12月4,5日登録審査。とうとうこの日が来てしまいました。待ち望んでいたわけではありませんが,この日が来なければ先に進めません。

審査登録機関(JQA)より主任審査員と審査員の2名が来社され,2チームに分かれての審査となりました。予備審査の段階では,審査員一人で何人かの対応者がいたのですが,今回は2チームに分かれるため対応者が一人になる可能性が高く,また片方の審査で何が起こるかわからない状況で,審査を受審する各部門長の緊張度はすごかったことと思います。

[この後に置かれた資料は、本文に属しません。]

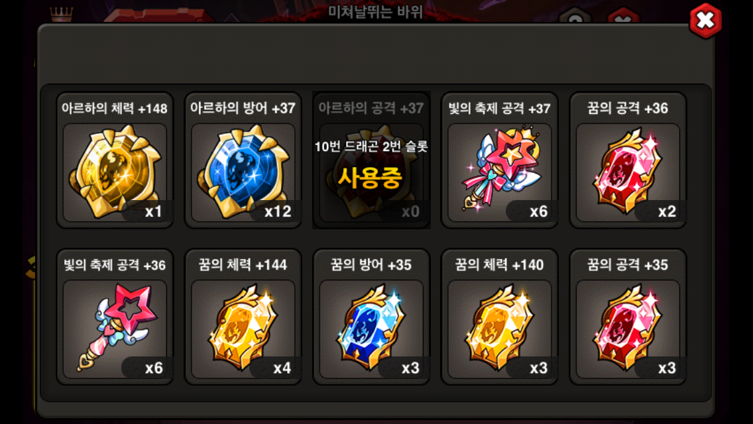Viewport: 753px width, 424px height.
Task: Click the x12 quantity badge
Action: pos(278,211)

審査中は,記録もれが出てきたり,審査終盤で大変なことになりかけて一時はどうなることかと思いましたが,担当者がシステムを実施している結果(文書や記録)を残していた事と,各部門長の熱意(?)が伝わり,何とか審査が終わりました。結果は不適合(マイナー)2件で無事に終えることが出来ました。

登録審査是正処置計画

登録審査で出た不適合(マイナー)2件に対し,是正処置計画を立てなければなりません。ISO推進メンバーで大至急に計画を立て,登録審査から2日後に審査機関へ送りました。

判定会議から登録

提出した是正処置計画に対する判定会議が12日にJQA東京本部にて行なわれました。判定の結果,見事に「登録」となり,15日に登録証発行となりました。

そして18日に登録証が手元に届きました。登録証を見なければ落ち着かなかったのですが,これはもう「よかった」の一言ですね。